In one embodiment, the first and second heating units may suitably be any heating system known in the art, for example, they may suitably comprise a high shear emulsifier, a heat exchanger or a dielectric heater. In some embodiments, at least one of the first and second heating units comprises a heat exchanger, preferably a scraped surface heat exchanger. As used herein, the term "scraped surface heat exchanger" refers to a mechanical device having a heated surface and a device for removing material from the heated surface by scraping. Examples of suitable scraped surface heat exchangers include tubular devices having a heating jacket around their outer wall through which heat is transferred. Such a tubular device may include a central rotor (rotor) having a scraper secured thereto. When the central rotor rotates, the scraper removes product from the inner wall of the tubular device. In use, a mixture of ingredients may be fed to one end of a tubular device and pushed through the device. Heating and movement through the annular space between the inner wall of the heated cylinder and the central rotor causes the transformation of the mixture. The scraped surface heat exchanger has the advantage of continuously moving the ingredient mixture through a pipe or similar hollow cylinder arranged to apply heat to its outer surface. This may be accomplished by enclosing the tube or cylinder in a water bath that may be maintained at a desired temperature, for example, by enclosing the tube or cylinder in a thermal medium, steam chamber, hot oil, or other suitable heating medium that may be maintained at a desired temperature. An external temperature source may also be heated using external electricity.

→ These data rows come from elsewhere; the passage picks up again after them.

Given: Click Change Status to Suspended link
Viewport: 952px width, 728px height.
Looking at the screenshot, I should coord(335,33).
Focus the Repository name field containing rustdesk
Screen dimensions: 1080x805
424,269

The difference in internal and external temperatures of the scraped surface heat exchanger causes the component mixture to be heated by indirect heating. Scraped surface heat exchangers are well known in the art. In a preferred embodiment, both the first and second heating units comprise heat exchangers, preferably they both comprise scraped surface heat exchangers.

In one embodiment, the second heating unit may comprise a microwave heating unit, a radio frequency heating unit, or an ohmic heating unit, the use of which may reduce the residence time of the first heat treated product in the second heating unit.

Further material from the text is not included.